As arguably a relatively normal if southpaw male, a haircut is not in the grand scheme of things and unlike my handedness, something I can generally get excited about. However that changed recently. Having had the same barber, amazingly for over forty years, I was chagrined to learn that she would be retiring. The ramifications of this went beyond the potential impact or short term lack thereof upon my long since grey remaining locks. It interfered also with my habit of going downtown, parking miles away from her salon and thus getting a free so to speak (except for the parking) long walk out of it for the betterment of what’s left of my constitution. Having since tried and failed to find an acceptable replacement hairdresser downtown, I decided to look locally to my residence and to hell with the walk.

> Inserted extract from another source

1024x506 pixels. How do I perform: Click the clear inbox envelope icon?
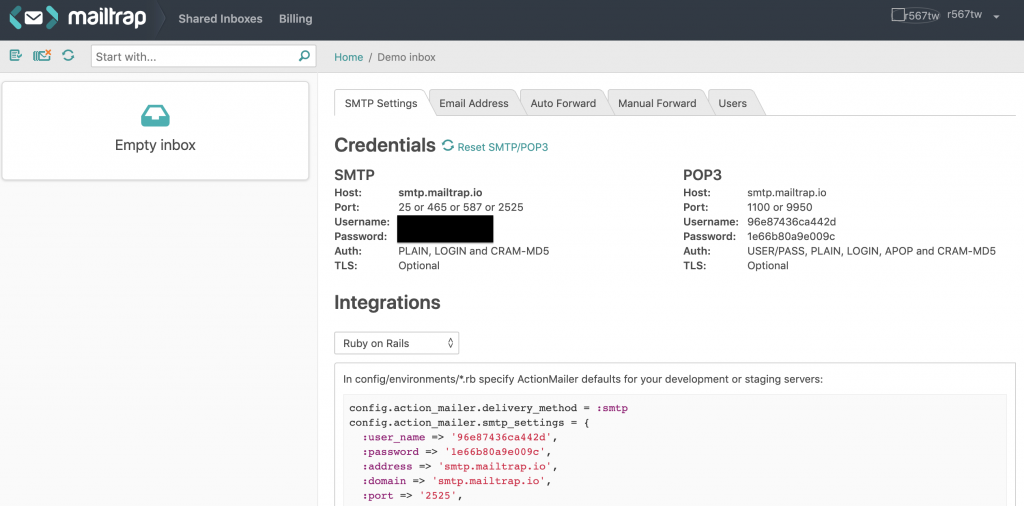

In less than a nanosecond, Google found three barber shops within a less than ten minute walk. I chose one at random, phoned for an appointment and showed up on the day barely five minutes from leaving home. The young barber, Alfredo (not his real name but it would suit him) greeted me like a prodigal son. OK grandfather. He went to work and twenty five or so minutes later I felt and counting myself as an optimist imagined, I looked like a new man. It turned out, my newfound youthful and ‘with it’ barber had figured that I had been wearing the wrong hairstyle for said forty years. He also recommended ‘product’ on my hair and proceeded to ladle it on with more than your average gusto. Nice chap.
A couple of days after the haircut I was in my local library buying a coffee. The woman serving, recognising me as a regular, took one look at me and asked “have you just had a haircut?”. I confirmed that indeed I had prompting her to exclaim “it makes you look ten years younger”!

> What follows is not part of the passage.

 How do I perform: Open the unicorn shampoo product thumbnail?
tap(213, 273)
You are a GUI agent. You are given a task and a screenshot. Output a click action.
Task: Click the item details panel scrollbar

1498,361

To no surprise, I stuck with ‘Alfredo’ for my next haircut telling him of the library incident. I asked him would it be possible this time to take another ten years off? With, it must be said, more than a little hesitation, he said he would give it his best shot. On leaving I literally had not gone ten feet when an individual on the patio of an adjacent restaurant yelled out ‘Wow. What a great haircut”. (I am not making this up!). Thinking quickly my retort was to point back at the barber shop and say “did he pay you to say that?” That got a laugh out of him and I continued on my five minute walk home. Just before I arrived a car pulled up along side of me. Opening the window was one of my neighbours and he shouted “Wow. What a great haircut!” I am not making this up either. Neither party it must be said mentioned anything about my looking younger. C’est la vie.
I have since been for my third haircut from ‘Alfredo’. Of course I told him of the two separate compliments on haircut number two to his further credit and my delight. It has now been a week since haircut number three and guess what? No compliments so far. I’ll give it another week before I go looking for a good therapist.